When 36-year-old Kevin Houdeshell, of Sheffield Lake, died, his family launched a crusade in his name.
Kevin, who had diabetes, died after he couldn't receive life-saving insulin.
The family's “See the Possible” story on WKYC Channel 3 inspired change in Ohio and beyond.
It all started when Kevin’s pharmacist said his insulin prescription had expired. Kevin's sister, Amy Houdeshell, said in February 2015 that the pharmacist's hands were tied.
"We can't give you anymore, they said. And he tried three times to call his doctor's office,” said Amy. “Four days later, he passed away from not having his insulin."
By December 2015, the Houdeshells had used their story to change laws in Ohio.
"I never imagined we would reach so many people with that one little story about my brother," said Amy.
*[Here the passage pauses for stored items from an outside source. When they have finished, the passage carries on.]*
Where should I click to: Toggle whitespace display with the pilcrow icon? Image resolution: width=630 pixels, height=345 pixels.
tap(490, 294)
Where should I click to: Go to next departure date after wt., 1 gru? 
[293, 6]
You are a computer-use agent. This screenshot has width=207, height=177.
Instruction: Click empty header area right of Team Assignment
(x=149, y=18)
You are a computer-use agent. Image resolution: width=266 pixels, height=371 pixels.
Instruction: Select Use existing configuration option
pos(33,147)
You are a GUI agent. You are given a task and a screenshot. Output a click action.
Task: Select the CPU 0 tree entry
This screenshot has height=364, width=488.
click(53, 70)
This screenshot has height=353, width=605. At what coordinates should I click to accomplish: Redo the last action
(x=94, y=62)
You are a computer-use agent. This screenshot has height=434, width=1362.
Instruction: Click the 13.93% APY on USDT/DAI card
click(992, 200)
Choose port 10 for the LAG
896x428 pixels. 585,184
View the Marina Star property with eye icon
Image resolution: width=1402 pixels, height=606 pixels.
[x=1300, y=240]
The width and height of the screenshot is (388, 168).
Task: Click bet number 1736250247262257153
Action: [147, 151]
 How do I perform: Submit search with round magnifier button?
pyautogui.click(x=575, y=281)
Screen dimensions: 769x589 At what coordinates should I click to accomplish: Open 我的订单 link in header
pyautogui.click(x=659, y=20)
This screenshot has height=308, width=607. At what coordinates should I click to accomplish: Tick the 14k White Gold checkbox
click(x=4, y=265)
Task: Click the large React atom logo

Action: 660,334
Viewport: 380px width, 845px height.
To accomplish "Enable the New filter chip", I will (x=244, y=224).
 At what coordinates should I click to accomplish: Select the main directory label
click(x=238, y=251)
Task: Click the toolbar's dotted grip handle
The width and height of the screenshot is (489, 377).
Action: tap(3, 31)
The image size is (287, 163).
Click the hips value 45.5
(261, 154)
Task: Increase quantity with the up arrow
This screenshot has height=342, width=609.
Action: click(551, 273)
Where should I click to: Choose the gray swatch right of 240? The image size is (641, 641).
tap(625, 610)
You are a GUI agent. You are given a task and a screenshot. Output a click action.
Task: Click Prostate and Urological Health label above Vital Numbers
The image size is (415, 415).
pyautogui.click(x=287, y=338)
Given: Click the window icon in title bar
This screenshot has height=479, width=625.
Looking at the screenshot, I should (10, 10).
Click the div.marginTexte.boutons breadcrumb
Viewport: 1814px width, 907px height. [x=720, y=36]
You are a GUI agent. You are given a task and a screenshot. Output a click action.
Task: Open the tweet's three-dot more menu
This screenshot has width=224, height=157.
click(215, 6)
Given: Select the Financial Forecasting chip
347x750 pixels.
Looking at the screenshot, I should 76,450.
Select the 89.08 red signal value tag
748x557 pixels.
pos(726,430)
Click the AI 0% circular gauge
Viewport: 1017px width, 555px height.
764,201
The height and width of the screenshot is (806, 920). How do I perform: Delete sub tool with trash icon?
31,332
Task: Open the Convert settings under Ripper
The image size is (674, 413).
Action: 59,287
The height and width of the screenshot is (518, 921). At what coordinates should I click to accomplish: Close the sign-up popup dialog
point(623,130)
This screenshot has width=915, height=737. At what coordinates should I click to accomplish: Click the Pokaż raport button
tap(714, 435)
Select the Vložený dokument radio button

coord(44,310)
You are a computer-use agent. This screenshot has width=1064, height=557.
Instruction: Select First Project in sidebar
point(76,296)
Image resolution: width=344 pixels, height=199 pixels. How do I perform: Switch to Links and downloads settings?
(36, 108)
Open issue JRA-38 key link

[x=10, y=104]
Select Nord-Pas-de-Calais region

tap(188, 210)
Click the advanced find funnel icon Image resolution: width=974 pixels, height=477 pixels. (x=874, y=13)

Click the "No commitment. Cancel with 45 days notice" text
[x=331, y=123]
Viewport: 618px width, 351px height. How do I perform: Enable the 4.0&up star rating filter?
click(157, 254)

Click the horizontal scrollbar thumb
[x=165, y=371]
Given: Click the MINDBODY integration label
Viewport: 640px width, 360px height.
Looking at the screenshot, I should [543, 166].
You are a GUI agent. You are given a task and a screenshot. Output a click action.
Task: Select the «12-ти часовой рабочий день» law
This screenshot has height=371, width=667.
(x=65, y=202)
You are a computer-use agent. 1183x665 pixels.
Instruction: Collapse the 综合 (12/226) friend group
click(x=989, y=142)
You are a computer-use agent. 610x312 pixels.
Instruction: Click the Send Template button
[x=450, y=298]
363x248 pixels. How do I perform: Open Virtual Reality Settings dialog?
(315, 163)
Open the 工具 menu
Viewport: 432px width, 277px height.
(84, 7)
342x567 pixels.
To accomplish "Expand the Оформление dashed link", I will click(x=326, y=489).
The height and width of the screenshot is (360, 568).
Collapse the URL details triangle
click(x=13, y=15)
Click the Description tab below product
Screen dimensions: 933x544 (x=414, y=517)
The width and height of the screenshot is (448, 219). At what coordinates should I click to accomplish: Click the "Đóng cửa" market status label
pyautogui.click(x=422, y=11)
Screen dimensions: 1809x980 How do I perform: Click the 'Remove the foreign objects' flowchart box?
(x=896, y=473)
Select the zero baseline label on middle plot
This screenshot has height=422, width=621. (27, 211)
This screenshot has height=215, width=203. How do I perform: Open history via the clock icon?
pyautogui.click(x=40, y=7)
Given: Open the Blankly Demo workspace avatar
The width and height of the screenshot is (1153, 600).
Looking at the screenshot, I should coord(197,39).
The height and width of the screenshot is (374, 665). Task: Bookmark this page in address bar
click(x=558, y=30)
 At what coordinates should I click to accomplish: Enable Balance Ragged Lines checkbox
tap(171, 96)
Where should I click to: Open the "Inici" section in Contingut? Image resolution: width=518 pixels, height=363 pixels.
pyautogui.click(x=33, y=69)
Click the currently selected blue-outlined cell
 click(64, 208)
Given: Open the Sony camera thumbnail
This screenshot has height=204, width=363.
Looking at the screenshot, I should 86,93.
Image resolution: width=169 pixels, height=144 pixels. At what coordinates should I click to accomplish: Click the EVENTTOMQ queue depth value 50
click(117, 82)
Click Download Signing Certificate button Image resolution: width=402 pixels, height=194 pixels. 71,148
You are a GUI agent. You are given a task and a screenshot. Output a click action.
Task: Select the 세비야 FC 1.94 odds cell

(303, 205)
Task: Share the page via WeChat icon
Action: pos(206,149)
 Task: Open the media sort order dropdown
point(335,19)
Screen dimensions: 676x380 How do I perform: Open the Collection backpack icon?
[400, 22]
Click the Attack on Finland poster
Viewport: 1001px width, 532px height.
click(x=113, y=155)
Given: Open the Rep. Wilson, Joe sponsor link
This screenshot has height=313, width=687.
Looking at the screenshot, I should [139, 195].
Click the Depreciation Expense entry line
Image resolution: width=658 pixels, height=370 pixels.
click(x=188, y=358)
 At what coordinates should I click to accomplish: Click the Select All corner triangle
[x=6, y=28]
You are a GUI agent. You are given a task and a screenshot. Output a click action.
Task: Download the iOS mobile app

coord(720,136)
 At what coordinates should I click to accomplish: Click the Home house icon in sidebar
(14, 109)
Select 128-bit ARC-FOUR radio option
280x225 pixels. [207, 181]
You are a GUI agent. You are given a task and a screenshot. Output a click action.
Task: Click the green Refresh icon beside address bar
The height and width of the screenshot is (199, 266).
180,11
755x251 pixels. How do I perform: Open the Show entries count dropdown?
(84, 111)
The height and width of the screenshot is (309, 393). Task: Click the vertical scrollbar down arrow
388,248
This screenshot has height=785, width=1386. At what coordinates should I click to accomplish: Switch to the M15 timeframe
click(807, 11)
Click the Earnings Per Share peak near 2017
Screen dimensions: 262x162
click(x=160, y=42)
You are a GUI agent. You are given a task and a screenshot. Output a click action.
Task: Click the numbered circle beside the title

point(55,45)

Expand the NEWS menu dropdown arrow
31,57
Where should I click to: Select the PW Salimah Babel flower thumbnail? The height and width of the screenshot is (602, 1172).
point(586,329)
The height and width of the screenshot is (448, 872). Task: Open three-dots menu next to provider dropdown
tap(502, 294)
On Dec. 22, 2015, it was a classic case of “See the Possible” when Ohio Governor John Kasich signed HB 188 into law.
The legislation allows pharmacists to extend the emergency supply a pharmacist can dispense when a patient runs out of refills for a life-dependent drug and the doctor can't be reached.
"No one should have to die because of an expired prescription and can’t get ahold of your doctor," said Dan Houdeshell, Kevin's father.
It turns out, officials in Florida also took note.
On March 16, Bob Johnson, a Florida man who spearheaded the effort to change legislation in his state, sent a Facebook post to WKYC’s Dawn Kendrick.
The post read:
"Congratulations Dawn Kendrick from your friends in Florida. If it wasn't for your two news pieces I don't think I could have rounded up as much support as I did".
On Thursday, their efforts paid off. Florida Governor Rick Scott approved a similar law there.
Johnson, crediting the Houdeshell family, said, "April 14, 2016 will be Florida's 'Kevin's Law Day,' and as Dan Houdeshell says, two down and 48 to go."
The Houdeshells changed the laws in Ohio, and now Florida is following suit.
Similar law changes are in the works, the Houdeshells say, in Pennsylvania and New York. But it's not just for diabetics.
Kevin is the face of so many others who depend on life-sustaining drugs. Now pharmacists can extend prescriptions for patients with asthma, heart disease, high blood pressure, epilepsy and COPD.
"It took losing my brother to save God knows how many other lives," said Amy.
Kevin's mother, Judy Houdeshell, wiped away a tear when she said, "And so this would be what Kevin would have wanted."